──────── Text shown
13. Logistic regression basics⚓︎

Module items⚓︎

R Script file⚓︎

Copy the code below ➜ Paste into [[RStudio console]] ➜ Hit Enter

source(url("https://raw.githubusercontent.com/ttezcann/ssric-reg/refs/heads/main/regression/docs/assets/r-scripts/0_packages_data.R")); 
download.file("https://raw.githubusercontent.com/ttezcann/ssric-reg/refs/heads/main/regression/docs/assets/r-scripts/13-logistic.R", "13-logistic.R"); 
file.edit("13-logistic.R")

Lab assignment⚓︎

Logistic regression

Sample lab assignment⚓︎

Sample: Logistic regression

Learning outcomes⚓︎

Define logistic regression analysis
Identify situations in which logistic regression is appropriate
Interpret Odd Ratios (OR), standardized betas (Std.Beta), and R-squared Tjur value

Logistic regression structure⚓︎

[[Logistic regression]] is a regression model where;
- The [[outcome variable]] is
  - A [[dummy variable]], and thus [[binary]], which can take only two values, "1" and "0", such as,
    - pass (1) / fail (0),
    - win (1) / lose (0),
    - alive (1) / dead (0),
    - healthy (1) / sick (0),
    - return (1) / stay (0),
    - voted (1) / didn’t vote (0).
────────────────
Copy the logistic regression page out word for word, in full. The lines that come next have no connection to the logistic regression page.
──────── Dataset extract
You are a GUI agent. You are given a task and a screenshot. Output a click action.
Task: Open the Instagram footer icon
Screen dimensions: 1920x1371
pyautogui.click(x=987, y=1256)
────────────────
- [Answer to this problem]
13. Logistic regression basics⚓︎

Module items⚓︎

R Script file⚓︎

Copy the code below ➜ Paste into [[RStudio console]] ➜ Hit Enter

source(url("https://raw.githubusercontent.com/ttezcann/ssric-reg/refs/heads/main/regression/docs/assets/r-scripts/0_packages_data.R")); 
download.file("https://raw.githubusercontent.com/ttezcann/ssric-reg/refs/heads/main/regression/docs/assets/r-scripts/13-logistic.R", "13-logistic.R"); 
file.edit("13-logistic.R")

Lab assignment⚓︎

Logistic regression

Sample lab assignment⚓︎

Sample: Logistic regression

Learning outcomes⚓︎

Define logistic regression analysis
Identify situations in which logistic regression is appropriate
Interpret Odd Ratios (OR), standardized betas (Std.Beta), and R-squared Tjur value

Logistic regression structure⚓︎

[[Logistic regression]] is a regression model where;
- The [[outcome variable]] is
  - A [[dummy variable]], and thus [[binary]], which can take only two values, "1" and "0", such as,
    - pass (1) / fail (0),
    - win (1) / lose (0),
    - alive (1) / dead (0),
    - healthy (1) / sick (0),
    - return (1) / stay (0),
    - voted (1) / didn’t vote (0).